Le professeur soutient que dans le monde numérique, contrairement aux marchés automobile et pharmaceutique, par exemple, les technologies ont tendance à être mises à la disposition des consommateurs avant que des questions sérieuses ne soient posées sur leurs effets négatifs potentiels, comme c’était le cas pour les cigarettes autrefois.

Des téléphones portables aux iPad dans les écoles en passant par l’IA générative, «nous laissons Apple, Samsung et Meta décider de ce qui est bon pour nous, même lorsqu’ils connaissent les inconvénients, à savoir que ces produits peuvent nous rendre dépendants et nuire à nos enfants et à nous-mêmes».

Pour aider à remédier à ce problème, Vincent Gautrais consacre sa vie professionnelle à essayer d’établir des modèles réglementaires auxquels ces entreprises et d’autres devraient se conformer. Reconnu internationalement comme un pionnier dans son domaine, il s’est donné pour mission de mettre de l’ordre dans ce chaos.

Outre l’enseignement, il a écrit trois livres et d’innombrables articles et donné des conférences sur une multitude de sujets: droit des affaires électroniques, contrats électroniques, cyberconsommation, sécurité des réseaux, résolution des litiges par et pour Internet, propriété intellectuelle et vie privée.

Quatre domaines de recherche

Dans ses recherches les plus récentes, depuis 2020, Vincent Gautrais se concentre sur quatre domaines qu’il appelle «les normes numériques: les lois, la jurisprudence, les normes techniques, et les politiques internes et la documentation mises en place par les entreprises».

Par exemple, il mène actuellement un projet avec la Société québécoise d’information juridique (SOQUIJ) afin de mettre la jurisprudence à la disposition des consommateurs en ligne, afin qu’ils puissent se présenter devant les tribunaux des petites créances sans avocat et plaider leur cause.

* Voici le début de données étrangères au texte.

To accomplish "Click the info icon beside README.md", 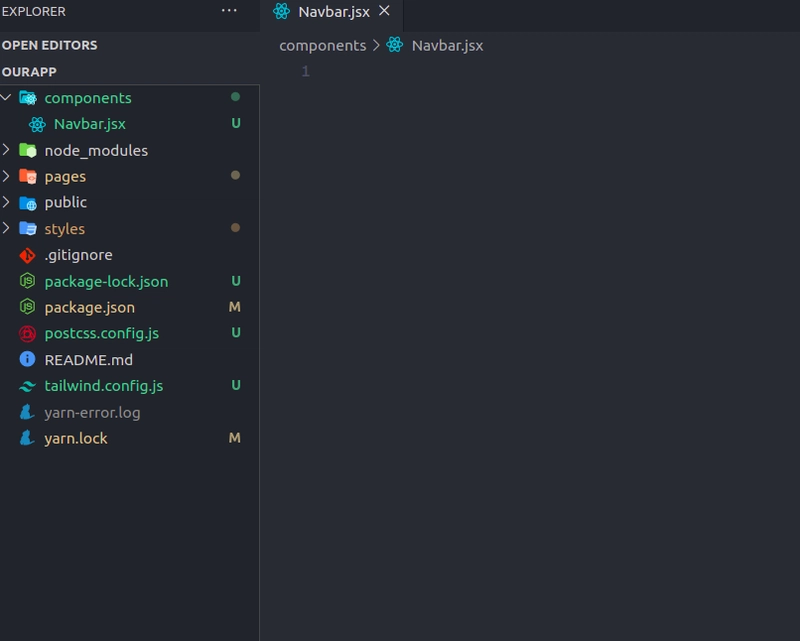I will click(x=27, y=359).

De même, il collabore avec l’organisation québécoise Alloprof pour mettre au point des «évaluations d’impact sur la vie privée» afin de protéger les données personnelles fournies par les étudiants lorsqu’ils s’inscrivent et utilisent un agent conversationnel qui les aide dans leurs recherches et leurs devoirs. 

C’est une lutte à la David contre Goliath que d’essayer d’établir les règles juridiques fondamentales applicables aux activités numériques alors que celles-ci sont en constante évolution. «C’est comme construire un avion en plein vol», explique Vincent Gautrais. «Comment pouvons-nous suivre le rythme?»

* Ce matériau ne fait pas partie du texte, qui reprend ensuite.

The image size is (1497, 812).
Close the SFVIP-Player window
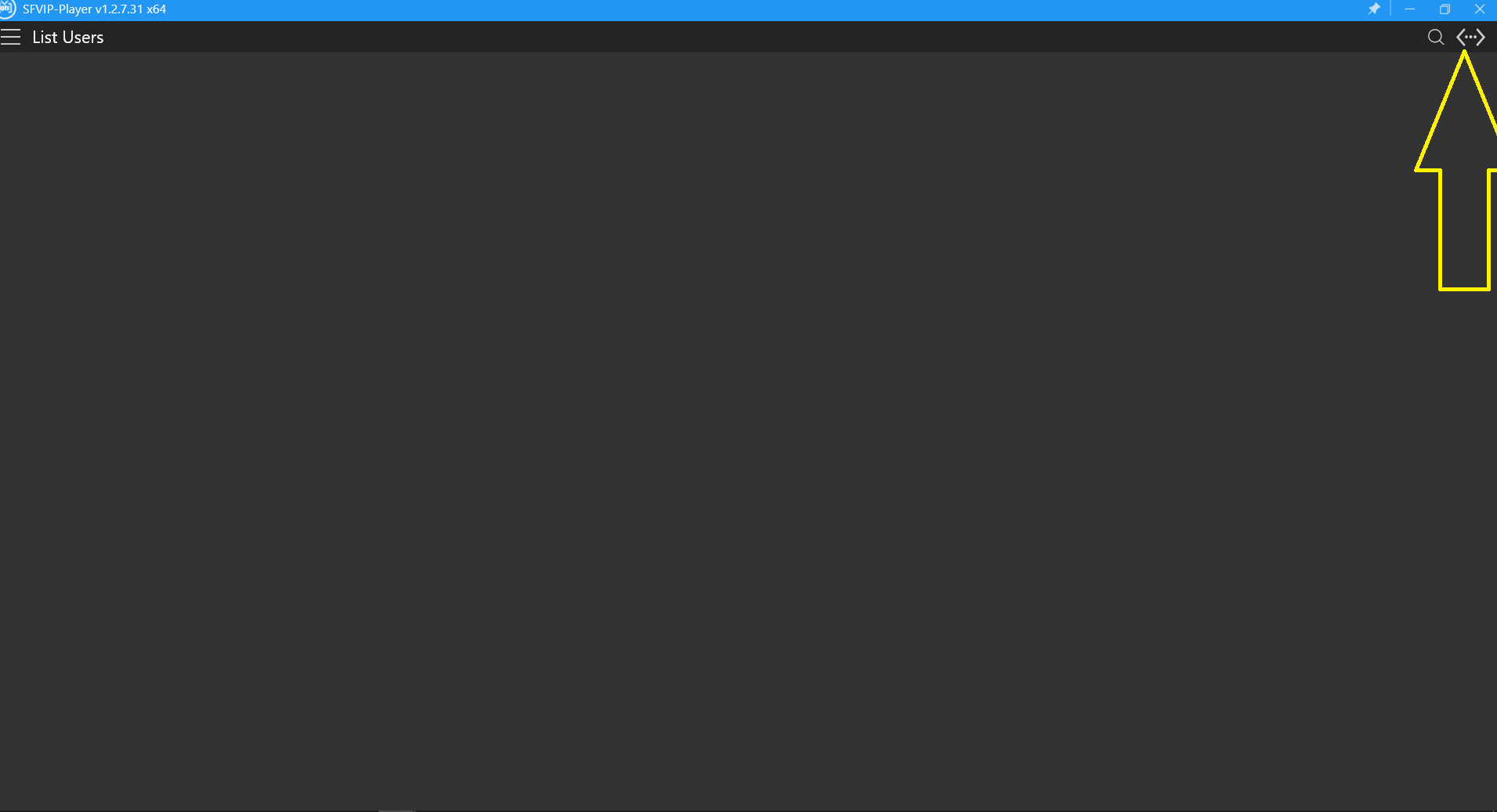1479,9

Il fait de son mieux, mais constate que les gouvernements ne font souvent pas de même.

«En février dernier, le gouvernement fédéral a mis à jour sa stratégie officielle en matière d’IA dans un petit document de 19 pages», souligne-t-il. «Il y est dit qu’il existe un large consensus au Canada sur la nécessité de mettre en place des protections, des garanties et des règles de gouvernance, et que nous devrions procéder à des audits, etc. C’est très bien, mais ce ne sont que des paroles en l’air: tout cela est flou, vague et tout sauf concret. Pour une question aussi importante, je suis convaincu que ce sont des lois dont nous avons besoin, pas des discours.»

Lorsque nous lui demandons s’il est optimiste ou pessimiste pour l’avenir, il cite l’un de ses philosophes français préférés, le regretté Bernard Stiegler: «Ni l’un ni l’autre. Je suis revendicatif.»

Vincent Gautrais ajoute: «Heureusement, le droit est une science de la réaction et les juristes comme moi sont conservateurs: nous regardons le passé, les lois, la jurisprudence, et voyons où il y a eu des gains et des pertes. Et cette forme de réflexion aboutit à une certaine sagesse: la sagesse de voir qu’il faut freiner le progrès, pour le bien de l’humanité.»